Чайник на плите надрывно засвистел через несколько минут. Алёна вздрогнула, виновато улыбнулась. Кинула взгляд в окно. Солнечный свет заливал дворик Лидки. Вполне уютный, если не считать покосившегося забора. Везде цветочки, грядки. Не хватало только мужской руки. И почему Лидка не вышла замуж?

— Тася пропала, — сказала Лидка, разливая кипяток по чашкам.

— Но… мы ведь… не…

— Знаю…

Лидка тяжело вздохнула. Достала бутылку, плеснула в стакан мутной жидкости. Залпом опрокинула в себя.

— Не смотри так на меня, — сказала она, заметив осуждающий Алёнин взгляд, — ты свалила отсюда после школы, а мы с Тасей остались…

— Но ведь… мы … вы сказали, что ничего страшного если я уеду… что обряд нерушим… клятва она…

— Да не оправдывайся ты!

Перебила её Лидка и махнула рукой, уставилась в одну точку. Алёна закурила, пуская кольца дыма. Она не хотела бросать подруг, но ей хотелось быть, как все нормальные люди…

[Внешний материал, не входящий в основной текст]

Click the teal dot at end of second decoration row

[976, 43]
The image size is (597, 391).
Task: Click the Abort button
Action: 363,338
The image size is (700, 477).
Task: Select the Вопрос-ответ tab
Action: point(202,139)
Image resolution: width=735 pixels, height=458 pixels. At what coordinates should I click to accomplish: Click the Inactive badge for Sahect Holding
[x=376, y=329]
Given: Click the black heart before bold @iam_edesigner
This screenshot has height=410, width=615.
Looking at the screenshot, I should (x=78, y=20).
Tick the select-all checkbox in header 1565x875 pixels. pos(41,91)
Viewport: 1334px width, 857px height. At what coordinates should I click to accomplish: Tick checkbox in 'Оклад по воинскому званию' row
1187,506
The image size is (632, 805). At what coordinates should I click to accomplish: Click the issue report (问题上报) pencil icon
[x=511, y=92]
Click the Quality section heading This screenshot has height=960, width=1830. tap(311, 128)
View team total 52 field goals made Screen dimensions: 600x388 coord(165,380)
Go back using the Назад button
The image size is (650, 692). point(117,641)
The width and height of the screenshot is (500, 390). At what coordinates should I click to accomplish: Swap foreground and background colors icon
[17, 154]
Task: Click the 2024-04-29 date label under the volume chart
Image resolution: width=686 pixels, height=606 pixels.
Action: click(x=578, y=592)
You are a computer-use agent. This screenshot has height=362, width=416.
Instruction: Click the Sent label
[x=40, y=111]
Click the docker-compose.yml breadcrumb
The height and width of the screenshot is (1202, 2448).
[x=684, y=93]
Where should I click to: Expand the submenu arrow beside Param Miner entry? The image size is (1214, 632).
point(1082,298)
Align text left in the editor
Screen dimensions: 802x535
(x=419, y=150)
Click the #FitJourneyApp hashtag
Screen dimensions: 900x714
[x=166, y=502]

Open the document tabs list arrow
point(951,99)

…Три девочки, три подружки-одноклассницы, стояли, держась за руки. Они напевали песенку, которой научила их ведунья. Старались, чтобы голоса звучали бодро и не дрожали. Получалось. Вот только внутри кишки сворачивались в тугой узел от ужаса. Мальчик быстро осоловел и уже тёр глаза руками. А потом сошёл с тропы и двинулся вглубь леса, в сторону, которую старались обходить стороной местные жители. Ноги его заплетались друг о друга. А девочки шли за ним, так же держась за руки и напевая песенку. Отнюдь не колыбельную, а звонкую, о том, что нежити нечего делать среди людей, что пора уснуть ей сладким сном…

— Всё так же дымишь? — спросила Лидка.

Алёна вздрогнула от неожиданности. Она курила с седьмого класса. Не раз пыталась бросить, но все её попытки были безуспешны.

— А я вот, Алёна, пью иногда. Не всегда, а когда совсем невмоготу, — сказала Лидка и налила себе ещё немного.

— Расскажи про Тасю, — попросила Алёна.

Лидка помолчала, а потом всё-таки нехотя ответила:

— Нечего рассказывать… Пропала… А потом вот…

Лидка показала ладонь. На маленьком шраме, таком же, как у Алёны, алела капелька крови. Знак, что Ангел проснулся.

— Ты уже видела его?

— Нет, — мотнула головой побледневшая Лидка.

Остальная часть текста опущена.